**Provided information:**
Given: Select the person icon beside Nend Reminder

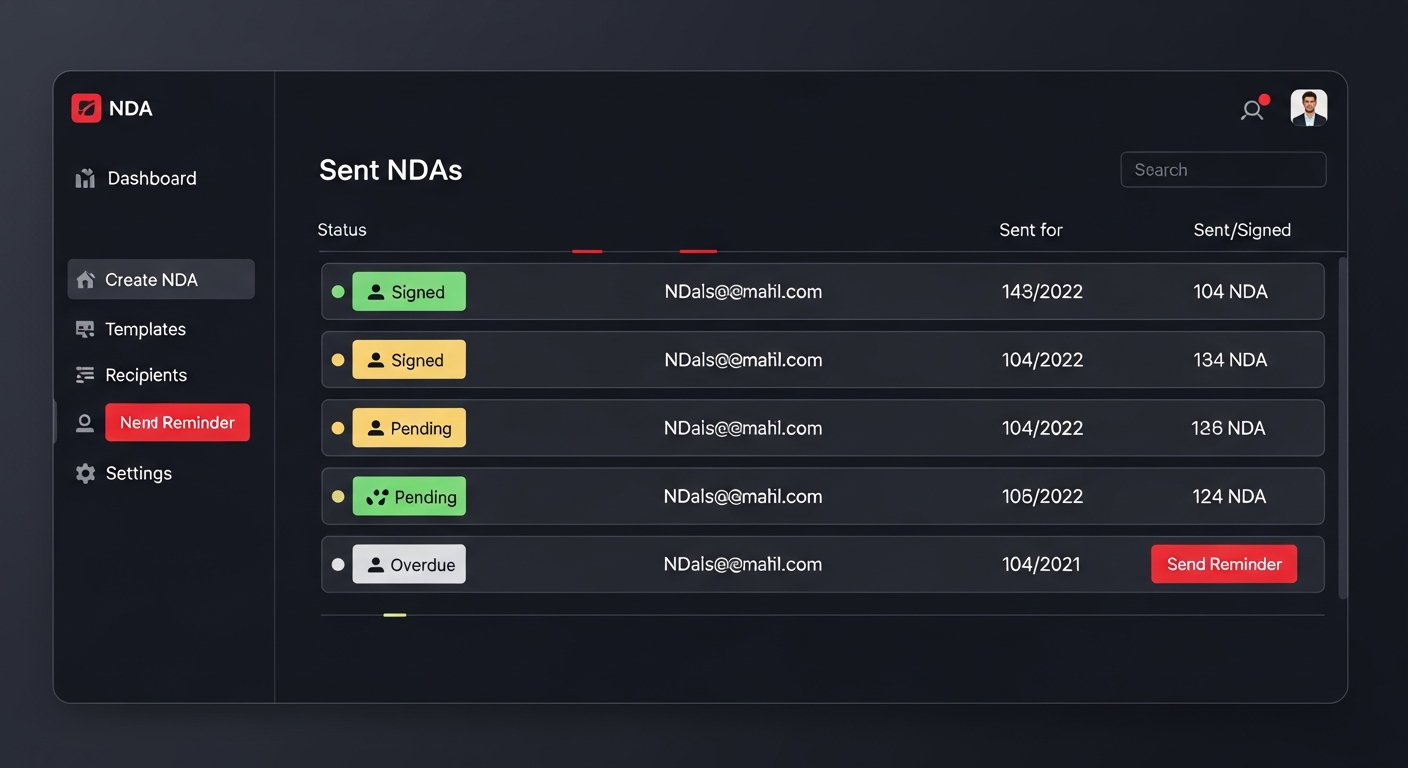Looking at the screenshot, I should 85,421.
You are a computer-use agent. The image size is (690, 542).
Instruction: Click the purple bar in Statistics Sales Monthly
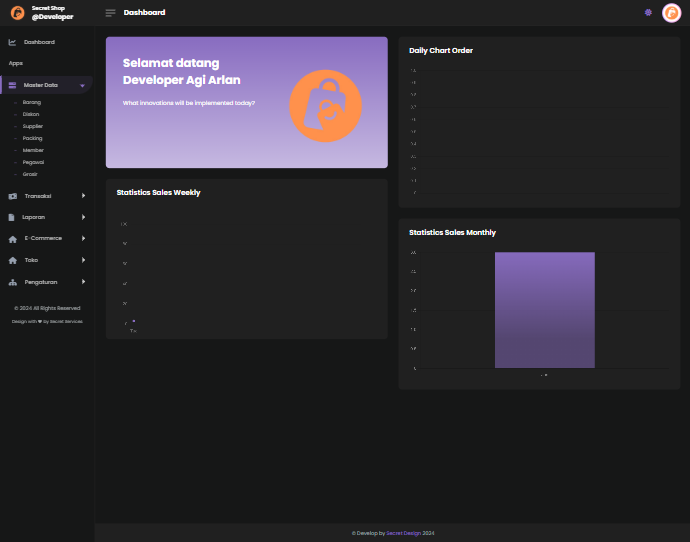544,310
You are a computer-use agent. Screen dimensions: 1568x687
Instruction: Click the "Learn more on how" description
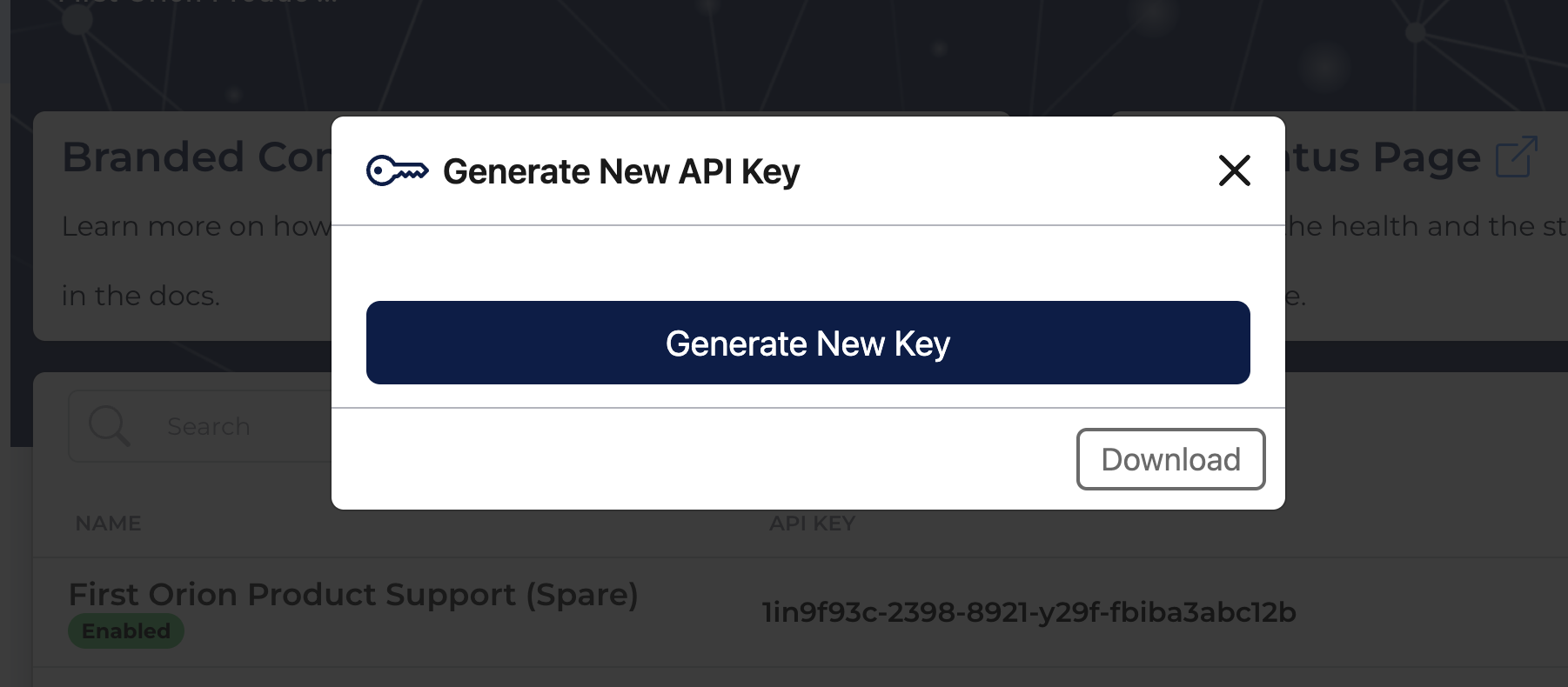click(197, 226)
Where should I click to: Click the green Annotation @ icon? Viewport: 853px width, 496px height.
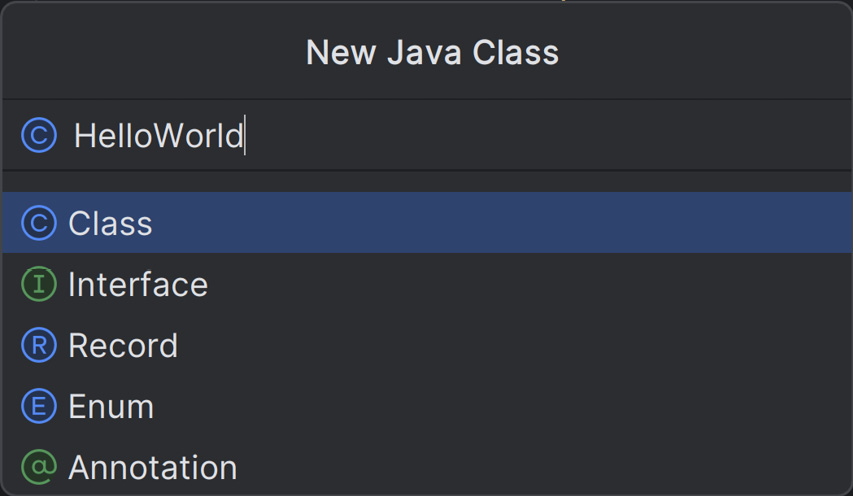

**Your goal:**
Can you retype the lines above word for word, leaving the pictures out of your answer?

**The completed task:**
Given: Select the person icon beside Nend Reminder

Looking at the screenshot, I should 85,421.
You are a computer-use agent. The image size is (690, 542).
Instruction: Click the purple bar in Statistics Sales Monthly
544,310
You are a computer-use agent. Screen dimensions: 1568x687
Instruction: Click the "Learn more on how" description
click(197, 226)
Where should I click to: Click the green Annotation @ icon? Viewport: 853px width, 496px height.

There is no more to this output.